Virus genomes are being released three to six days after sample collection and shared around the world via GISAID (global initiative on sharing all influenza data). The number of genome sequences and the speed with which they have been published underlines the unprecedented level of global cooperation in tackling the epidemic, Bedford said. In the 2013 – 2016 Ebola epidemic in West Africa, it was a year before the first sequence was available; in the case of Zika virus, it took several months. Even with seasonal flu and all the resources thrown at that, updates are monthly, albeit the norm is to sequence and publish multiple genomes at once.
Each of the different COVID-19 sequences varies by a handful of single amino acid point mutations.

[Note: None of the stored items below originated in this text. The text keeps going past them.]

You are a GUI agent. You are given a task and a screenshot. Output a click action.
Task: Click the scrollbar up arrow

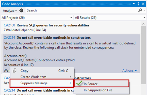pos(143,24)
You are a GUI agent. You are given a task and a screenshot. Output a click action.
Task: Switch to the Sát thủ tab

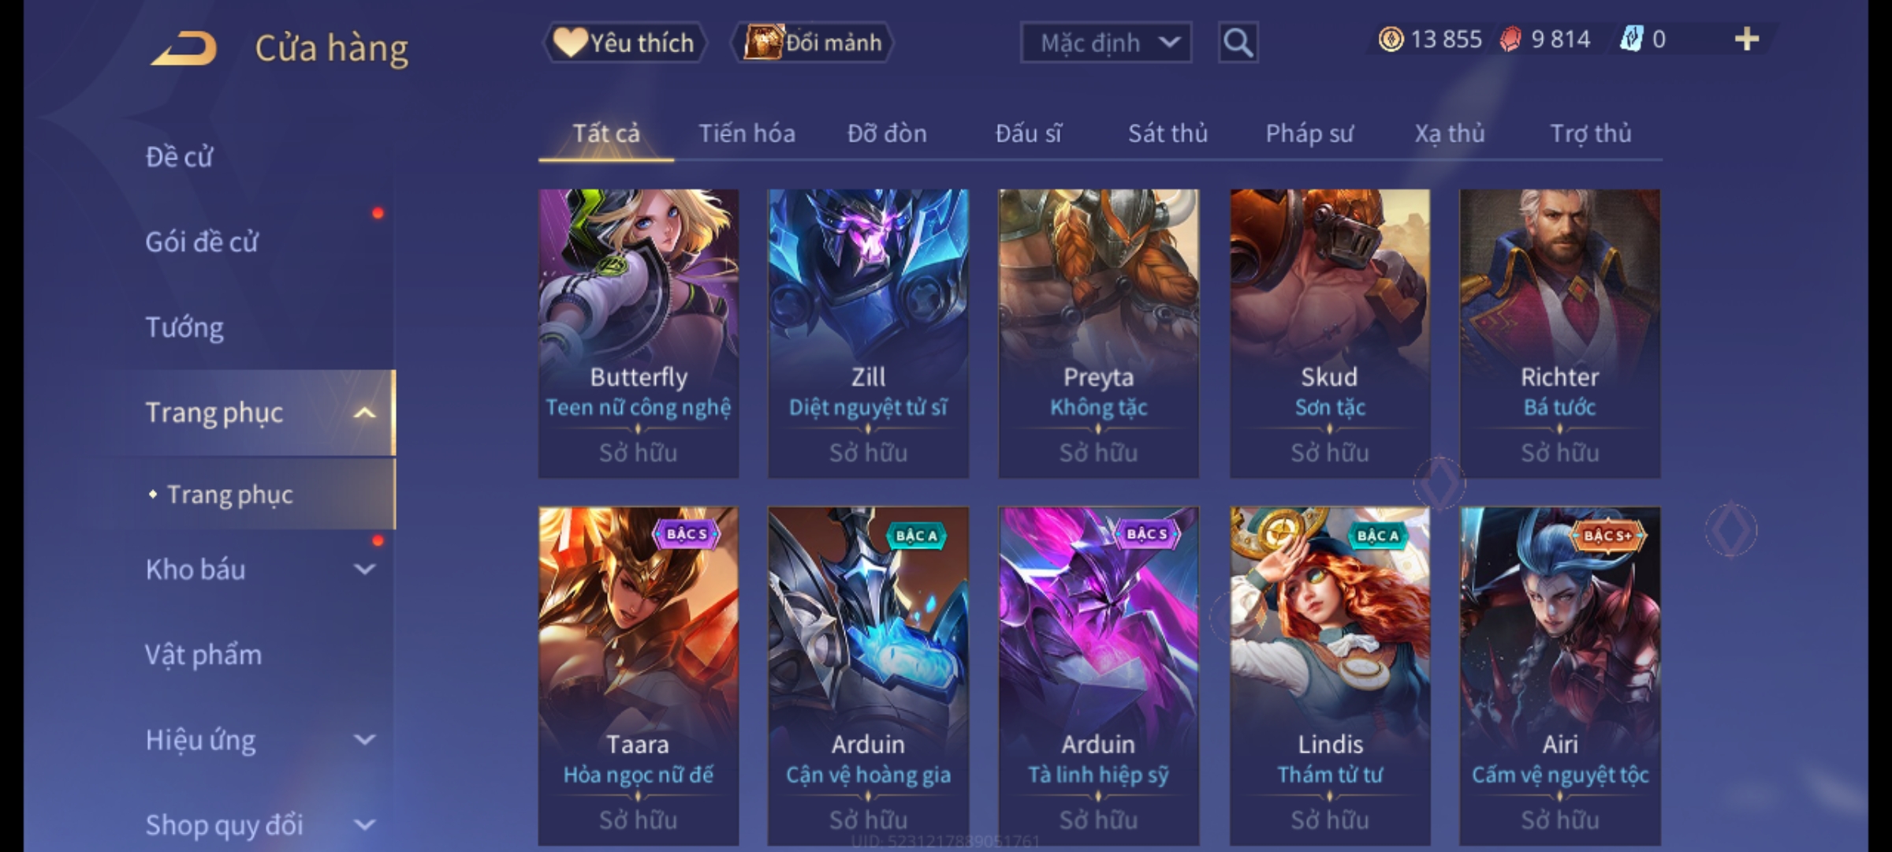coord(1168,133)
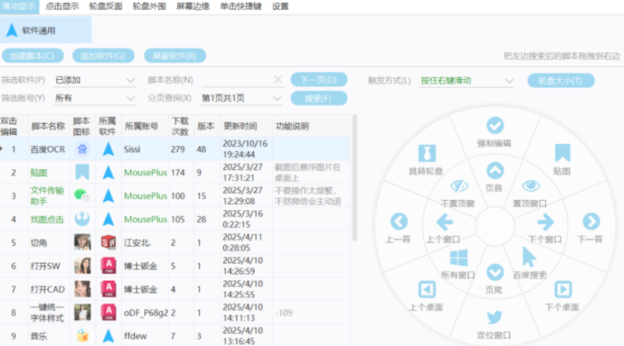Click the 所有窗口 Windows logo icon

click(458, 257)

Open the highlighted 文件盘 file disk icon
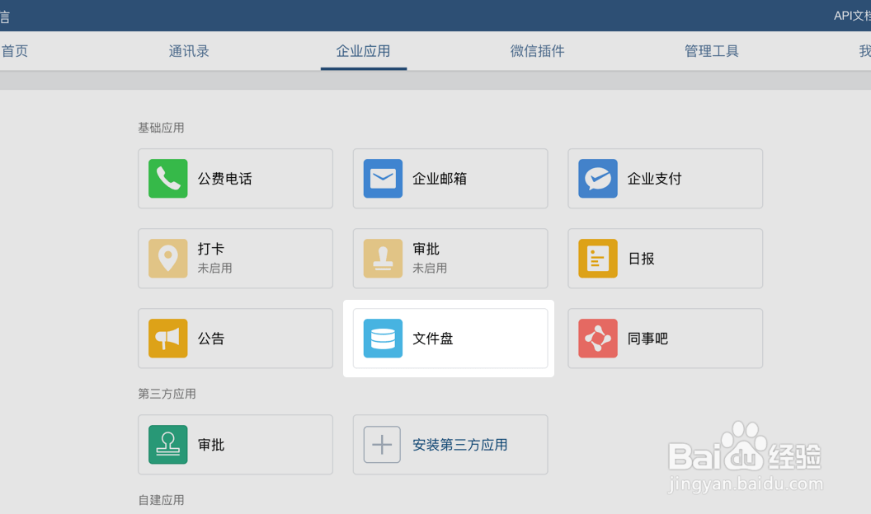click(x=382, y=338)
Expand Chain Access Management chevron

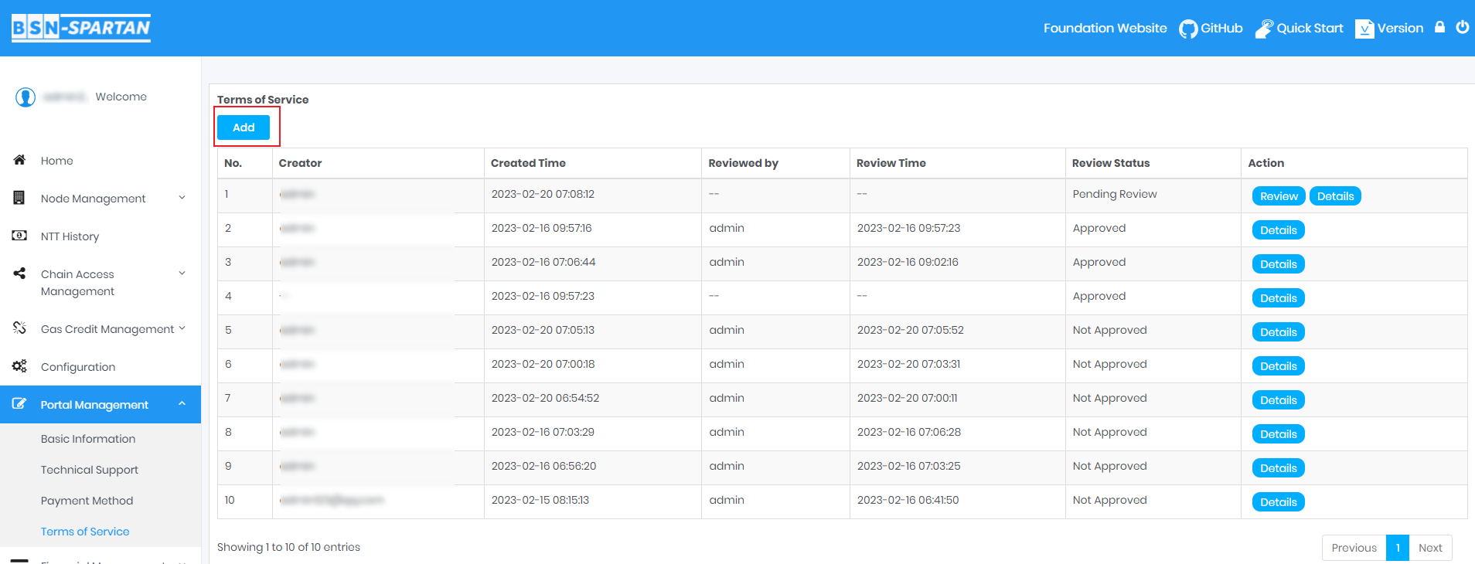pos(182,274)
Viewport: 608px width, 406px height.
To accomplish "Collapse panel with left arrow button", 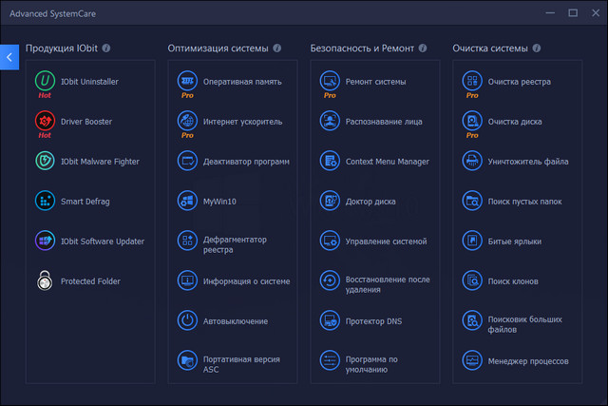I will pos(10,57).
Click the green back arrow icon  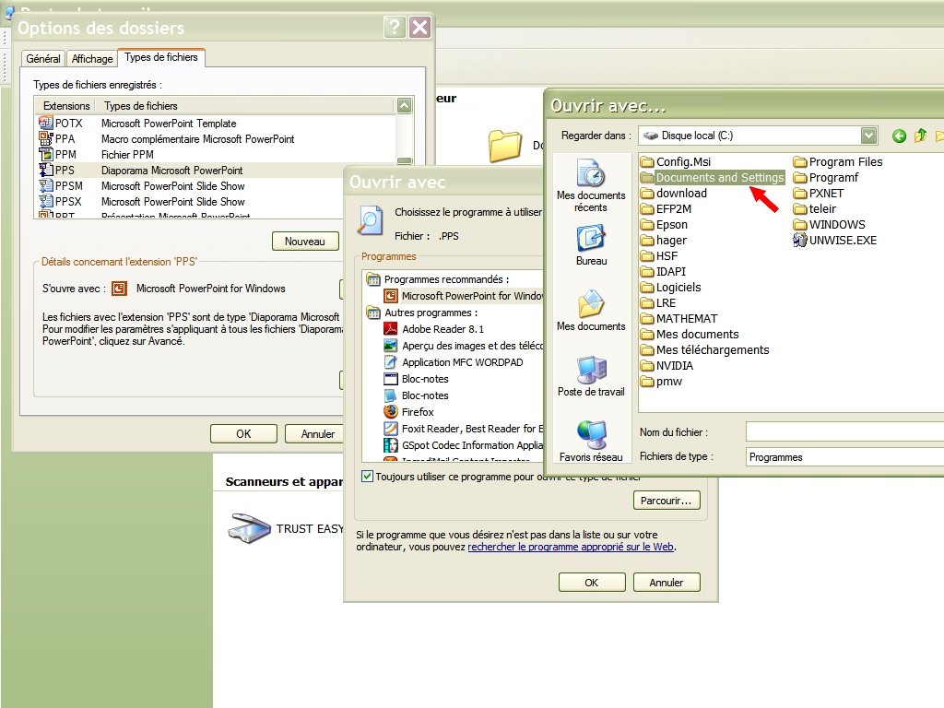(899, 136)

That forms the basis of the family tree showing how virus samples collected at different times and in different locations, are related.
The technique was used in the West Africa Ebola epidemic, and in tracking the geographical spread of the Zika virus. “It is a super-useful tool,” Bedford said.
The first five sequences of COVID-19 that were made available on Jan. 11 had little genetic variety, with three being identical and two having slight differences between them.
“We know that these sort of coronaviruses mutate at about one mutation per genome, per month. And so just seeing this, we know that all of the five viruses shared a very recent origin,” Bedford said.
That was consistent with the supposition that the original source was repeated animal-to-human transmission at the seafood market in Wuhan, where live animals were on sale.
However, by Jan. 19, COVID-19 genomes from Wuhan and Thailand indicated there was human-to-human spread. “The genome sequences actually provided an early view of this, before other data streams. I think that was hugely valuable,” said Bedford.
Bedford’s real-time tracking of the evolution of COVID-19 is posted on the open source website Nextstrain.org. All the genomes analyzed to date are highly related, with at most seven mutations relative to the common ancestor. There is no sign of the virus becoming more virulent or infectious.
As of Feb. 14, there was a total of 47,505 laboratory-confirmed cases of COVID-19 in China, and 16,427 cases that have been clinically confirmed in Hubei province. There have been 1,381 deaths in China, including 121 reported on Friday, while outside China there have been 505 cases in 24 countries, and two deaths.